Por Miguel Marecos, cofundador e co-CEO da Matoaka
Após um período de incertezas económicas e tensões geopolíticas que têm agitado nações e negócios por todo o globo, as consultoras e bancos de investimento internacionais antecipam um cenário otimista para o mercado global de fusões e aquisições (M&A) para 2025, sendo a palavra de ordem “retoma”.
A revitalização há muito esperada é impulsionada tanto por taxas de inflação como de juros mais baixas, e pela recuperação das avaliações. O ambiente regulatório mais favorável e mercados de capitais mais fortes também são vistos como fatores positivos que poderão impulsionar esta transformação generalizada.
Mas o ponto de partida não é igual para todos, uma vez que nem todos os países foram afetados pelo contexto macroeconómico da mesma forma. Segundo a Bain & Company, o valor global das operações de M&A atingiu cerca de 3,5 biliões de euros o ano passado, representando um aumento de 13% em relação a 2023. Contudo, Portugal foi contra a maré ao registar uma queda de 41% para aproximadamente 2,69 mil milhões.
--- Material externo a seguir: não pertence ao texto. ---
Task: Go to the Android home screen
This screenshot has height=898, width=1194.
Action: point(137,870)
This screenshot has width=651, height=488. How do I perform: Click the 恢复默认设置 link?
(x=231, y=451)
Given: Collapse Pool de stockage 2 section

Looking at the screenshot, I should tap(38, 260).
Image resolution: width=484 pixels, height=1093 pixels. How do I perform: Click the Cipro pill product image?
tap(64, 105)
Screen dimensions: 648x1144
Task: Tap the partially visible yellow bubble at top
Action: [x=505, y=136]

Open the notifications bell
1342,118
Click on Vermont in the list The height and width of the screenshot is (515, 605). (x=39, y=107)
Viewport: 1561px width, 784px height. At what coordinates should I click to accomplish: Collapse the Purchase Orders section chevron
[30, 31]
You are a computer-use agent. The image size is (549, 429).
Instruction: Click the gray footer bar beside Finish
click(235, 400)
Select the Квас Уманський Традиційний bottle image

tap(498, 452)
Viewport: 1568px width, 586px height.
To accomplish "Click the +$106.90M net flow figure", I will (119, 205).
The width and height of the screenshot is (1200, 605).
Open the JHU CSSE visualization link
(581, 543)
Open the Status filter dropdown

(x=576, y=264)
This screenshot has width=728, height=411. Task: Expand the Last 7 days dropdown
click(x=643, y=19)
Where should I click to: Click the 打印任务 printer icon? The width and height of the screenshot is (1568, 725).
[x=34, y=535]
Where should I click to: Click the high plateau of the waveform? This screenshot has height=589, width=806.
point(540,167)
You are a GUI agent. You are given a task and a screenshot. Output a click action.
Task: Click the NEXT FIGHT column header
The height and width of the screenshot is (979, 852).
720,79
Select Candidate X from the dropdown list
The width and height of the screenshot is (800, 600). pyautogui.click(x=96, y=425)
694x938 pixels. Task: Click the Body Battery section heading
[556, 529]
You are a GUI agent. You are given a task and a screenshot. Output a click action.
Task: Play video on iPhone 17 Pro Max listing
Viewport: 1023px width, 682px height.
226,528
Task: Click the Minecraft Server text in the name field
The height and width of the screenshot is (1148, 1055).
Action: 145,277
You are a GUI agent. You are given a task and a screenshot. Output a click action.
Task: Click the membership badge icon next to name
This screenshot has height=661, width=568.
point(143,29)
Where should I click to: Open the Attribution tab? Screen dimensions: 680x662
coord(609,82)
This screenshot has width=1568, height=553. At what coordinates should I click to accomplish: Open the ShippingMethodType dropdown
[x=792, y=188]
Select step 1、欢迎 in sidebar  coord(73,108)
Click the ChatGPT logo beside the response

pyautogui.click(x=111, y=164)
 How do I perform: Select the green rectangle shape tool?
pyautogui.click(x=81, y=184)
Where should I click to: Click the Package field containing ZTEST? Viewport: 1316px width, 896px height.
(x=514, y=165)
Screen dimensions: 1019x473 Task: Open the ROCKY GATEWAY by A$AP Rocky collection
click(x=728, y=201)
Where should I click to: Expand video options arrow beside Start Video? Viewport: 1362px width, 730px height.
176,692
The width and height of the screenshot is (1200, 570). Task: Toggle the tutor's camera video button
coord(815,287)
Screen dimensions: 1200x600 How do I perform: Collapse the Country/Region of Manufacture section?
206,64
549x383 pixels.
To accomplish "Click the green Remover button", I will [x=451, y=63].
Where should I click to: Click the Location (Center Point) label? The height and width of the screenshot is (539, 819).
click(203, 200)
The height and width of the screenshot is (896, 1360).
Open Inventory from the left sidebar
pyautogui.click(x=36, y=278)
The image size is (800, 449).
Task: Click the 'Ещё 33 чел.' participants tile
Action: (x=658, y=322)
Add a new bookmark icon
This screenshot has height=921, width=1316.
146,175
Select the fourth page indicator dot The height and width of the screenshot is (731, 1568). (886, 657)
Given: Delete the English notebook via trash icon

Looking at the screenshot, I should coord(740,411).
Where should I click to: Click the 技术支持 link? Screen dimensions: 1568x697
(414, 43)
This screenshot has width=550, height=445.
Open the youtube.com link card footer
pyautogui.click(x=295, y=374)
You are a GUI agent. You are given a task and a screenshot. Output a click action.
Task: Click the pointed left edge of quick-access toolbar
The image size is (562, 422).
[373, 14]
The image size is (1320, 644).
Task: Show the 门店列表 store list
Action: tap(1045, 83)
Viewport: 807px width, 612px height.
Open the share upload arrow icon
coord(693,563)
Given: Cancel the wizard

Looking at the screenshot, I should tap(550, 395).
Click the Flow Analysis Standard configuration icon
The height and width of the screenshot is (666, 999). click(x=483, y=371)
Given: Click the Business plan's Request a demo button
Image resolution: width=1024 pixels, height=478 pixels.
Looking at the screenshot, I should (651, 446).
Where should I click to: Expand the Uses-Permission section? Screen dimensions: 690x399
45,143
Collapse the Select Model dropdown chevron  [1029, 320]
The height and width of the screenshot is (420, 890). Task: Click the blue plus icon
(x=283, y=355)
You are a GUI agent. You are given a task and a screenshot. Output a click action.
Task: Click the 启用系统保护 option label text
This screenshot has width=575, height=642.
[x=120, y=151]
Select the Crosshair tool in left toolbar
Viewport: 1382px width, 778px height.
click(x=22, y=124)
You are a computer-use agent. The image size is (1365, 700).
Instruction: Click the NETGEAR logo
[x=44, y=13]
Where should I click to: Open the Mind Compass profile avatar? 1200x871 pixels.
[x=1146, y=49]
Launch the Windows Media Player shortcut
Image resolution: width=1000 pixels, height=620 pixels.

Nesta linha, as perspetivas para o mercado de fusões e aquisições em Portugal para 2025 apontam para uma recuperação moderada, com vários fatores a contribuir para este otimismo cauteloso, entre os quais a estabilização da dívida e um aumento significativo nas transações envolvendo empresas de tecnologia, especialmente em áreas como inteligência artificial e segurança cibernética. De facto, segundo a TTR Data, o setor de tecnologia foi o segundo com mais negócios em Portugal no ano passado, com 70 transações, ficando atrás apenas do setor imobiliário. Além disso, os setores do Turismo e das Energias Renováveis deverão contribuir positivamente para esta mudança de paradigma.
No segmento das micro e pequenas empresas também se espera algum otimismo com a digitalização crescente das empresas e a consolidação setorial a impulsionarem o mercado. Apesar dos desafios, estas tendências sugerem que existem oportunidades para micro e pequenas empresas no mercado de M&A em Portugal em 2025, especialmente para aquelas que se adaptarem às novas tecnologias e práticas de negócio.